# Exercise 1
Answer these questions from the article on Instagram photo dumps:
(a) In what year was the slideshow feature first released?
(b) Which publication's 2020 report is cited about Instagram and mental health?
(c) What feature did the app not yet have when it first launched?
# Exercise 2
According to the study quoted in the article on Instagram photo dumps, what three things can teens spiral towards?
# Exercise 3
Write the next paragraph of the article on Instagram photo dumps, starting right after its last sentence.

# Provided text
Has Instagram Gone Back to its Original Purpose?

New year, old IG

Keeping up with your online presence can end up being quite difficult if you ask me. Especially when it comes to staying active on Instagram. Not long after its inception, we all fell under the spell of overly edited pictures, heavily curated feeds that more often than not were viewed as the online portal to ourselves. 

Having somewhat of a coherent mosaic of pictures unarguably was the main focus for most people throughout the late 2010s. We all know it was a major headache to have to keep up with. Things might be changing for the better, though.

In 2020, a report from the Wall Street Journal confirmed what most of us know already knew: Instagram impacts our mental health negatively and the Facebook-owned app admits it. The study claims that “the tendency to share only the best moments, a pressure to look perfect and an addictive product can send teens spiralling towards eating disorders, an unhealthy sense of their own bodies and depression”. 

But we might just be finally saying goodbye to the meticulously curated feed—and it’s all thanks to Instagram’s feature: the slideshow, or the carousel as some like to call it. 

The feature, which was initially released in 2017, has found a new purpose since 2020. It’s called the ‘photo dump’, and it’s changing how we use Instagram yet again. 

When the app first released, it was purely for photography, to visually share what most of us were up to on the reg, whether that was going out for coffee with your friends, or random shots from your holidays. You only had a handful of filters to play with, not even a story feature. Just look at what the founders were posting when they first launched their app. And lately, it seems like we’re settling back into that era via photo dumps. 

https://www.instagram.com/p/C/?hl=en

Photo dumps are cool again. Instead of a perfectly posed photo, or a heavily-edited selfie, it’s random snapshots that are Instagram’s newest currency.

# Available data

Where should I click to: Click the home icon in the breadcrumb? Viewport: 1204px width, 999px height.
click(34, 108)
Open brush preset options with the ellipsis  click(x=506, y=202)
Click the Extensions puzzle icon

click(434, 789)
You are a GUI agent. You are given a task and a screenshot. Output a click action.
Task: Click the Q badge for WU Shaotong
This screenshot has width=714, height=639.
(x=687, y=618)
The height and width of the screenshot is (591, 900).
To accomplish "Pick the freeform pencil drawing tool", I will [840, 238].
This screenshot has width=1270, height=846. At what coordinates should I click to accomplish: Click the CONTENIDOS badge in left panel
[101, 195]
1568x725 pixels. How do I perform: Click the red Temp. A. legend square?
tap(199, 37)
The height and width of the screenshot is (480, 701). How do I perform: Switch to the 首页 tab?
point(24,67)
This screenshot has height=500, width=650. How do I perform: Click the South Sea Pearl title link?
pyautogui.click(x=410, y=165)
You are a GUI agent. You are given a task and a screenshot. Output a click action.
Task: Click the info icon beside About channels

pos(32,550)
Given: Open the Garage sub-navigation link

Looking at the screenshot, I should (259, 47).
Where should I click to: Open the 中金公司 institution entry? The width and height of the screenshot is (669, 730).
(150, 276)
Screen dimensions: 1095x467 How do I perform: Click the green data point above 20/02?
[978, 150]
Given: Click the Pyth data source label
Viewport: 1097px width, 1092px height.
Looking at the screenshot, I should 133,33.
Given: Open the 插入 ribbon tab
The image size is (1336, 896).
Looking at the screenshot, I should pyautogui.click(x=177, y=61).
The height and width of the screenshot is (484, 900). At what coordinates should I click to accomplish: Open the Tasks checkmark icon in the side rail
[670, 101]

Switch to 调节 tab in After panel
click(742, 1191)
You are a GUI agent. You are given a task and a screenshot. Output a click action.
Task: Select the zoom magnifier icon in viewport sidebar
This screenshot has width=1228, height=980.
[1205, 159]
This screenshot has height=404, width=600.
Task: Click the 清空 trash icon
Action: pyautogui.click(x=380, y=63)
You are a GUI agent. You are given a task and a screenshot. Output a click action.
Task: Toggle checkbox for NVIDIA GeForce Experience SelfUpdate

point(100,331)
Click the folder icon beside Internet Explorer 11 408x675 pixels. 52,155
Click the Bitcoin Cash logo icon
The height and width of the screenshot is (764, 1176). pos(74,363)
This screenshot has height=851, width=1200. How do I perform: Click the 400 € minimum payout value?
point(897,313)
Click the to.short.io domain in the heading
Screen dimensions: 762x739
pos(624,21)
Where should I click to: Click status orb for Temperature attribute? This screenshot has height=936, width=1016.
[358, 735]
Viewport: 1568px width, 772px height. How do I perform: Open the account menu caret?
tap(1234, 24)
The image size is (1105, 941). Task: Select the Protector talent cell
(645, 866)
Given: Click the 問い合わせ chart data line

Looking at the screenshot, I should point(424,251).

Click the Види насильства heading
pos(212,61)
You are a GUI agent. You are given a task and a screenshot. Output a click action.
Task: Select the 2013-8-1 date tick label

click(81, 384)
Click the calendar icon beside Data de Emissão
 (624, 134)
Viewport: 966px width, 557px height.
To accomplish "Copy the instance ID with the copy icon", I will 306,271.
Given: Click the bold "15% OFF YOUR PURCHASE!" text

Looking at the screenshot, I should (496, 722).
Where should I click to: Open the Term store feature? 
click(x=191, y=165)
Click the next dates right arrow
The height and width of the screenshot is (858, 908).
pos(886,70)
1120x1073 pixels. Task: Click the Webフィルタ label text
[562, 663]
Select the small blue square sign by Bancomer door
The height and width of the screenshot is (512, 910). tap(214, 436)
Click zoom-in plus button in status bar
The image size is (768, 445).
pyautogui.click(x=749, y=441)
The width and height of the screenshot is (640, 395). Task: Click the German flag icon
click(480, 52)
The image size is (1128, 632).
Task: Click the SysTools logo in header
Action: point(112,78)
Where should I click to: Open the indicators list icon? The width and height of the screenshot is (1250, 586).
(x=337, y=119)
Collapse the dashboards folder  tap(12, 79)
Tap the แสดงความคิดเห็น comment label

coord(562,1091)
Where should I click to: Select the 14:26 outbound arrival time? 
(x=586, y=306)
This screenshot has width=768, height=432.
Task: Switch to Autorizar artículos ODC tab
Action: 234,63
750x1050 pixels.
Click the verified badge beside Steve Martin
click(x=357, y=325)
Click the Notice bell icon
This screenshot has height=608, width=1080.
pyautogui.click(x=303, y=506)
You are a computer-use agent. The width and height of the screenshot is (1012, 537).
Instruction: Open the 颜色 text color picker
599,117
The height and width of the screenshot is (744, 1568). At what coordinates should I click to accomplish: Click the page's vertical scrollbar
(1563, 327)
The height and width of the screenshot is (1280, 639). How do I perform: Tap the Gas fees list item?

# Exercise output 1
(a) 2017
(b) The Wall Street Journal
(c) A story feature

# Exercise output 2
- Eating disorders
- An unhealthy sense of their own bodies
- Depression

# Exercise output 3
The rise of the photo dump might have something to do with the pandemic. With COVID having been around for the past couple of years, most of our daily routines have become quite monotonous. Realistically, there’s only so much you can do being stuck at home. That’s probably when we collectively began to appreciate the little things—and snap photos of them. 

https://www.instagram.com/p/CWAUFU1rn84/

 

Whether it’s the coffee cup at your local café, the last-minute dinner-in with your fling, the sunsets you can catch from your window, or even just the memes that made you laugh – that’s what the photo dump is all about. Welcome to the Instagram of 2022 where we finally say goodbye to enviously lurking at your favourite celebrities, and highly curated influencer lifestyles. Even they are caving into the more simplistic approach of the photo dump. Take YouTuber Emma Chamberlain or Bella Hadid as an example. 

https://www.instagram.com/p/CXuJwetFnNJ/

There’s a reason why we’ve all come around. Photo dumps are relatable. They seem far more natural than the content we’ve been consuming for the past decade. Photo dumps are made to look like you are not looking to please anyone but yourself and your circle of mates.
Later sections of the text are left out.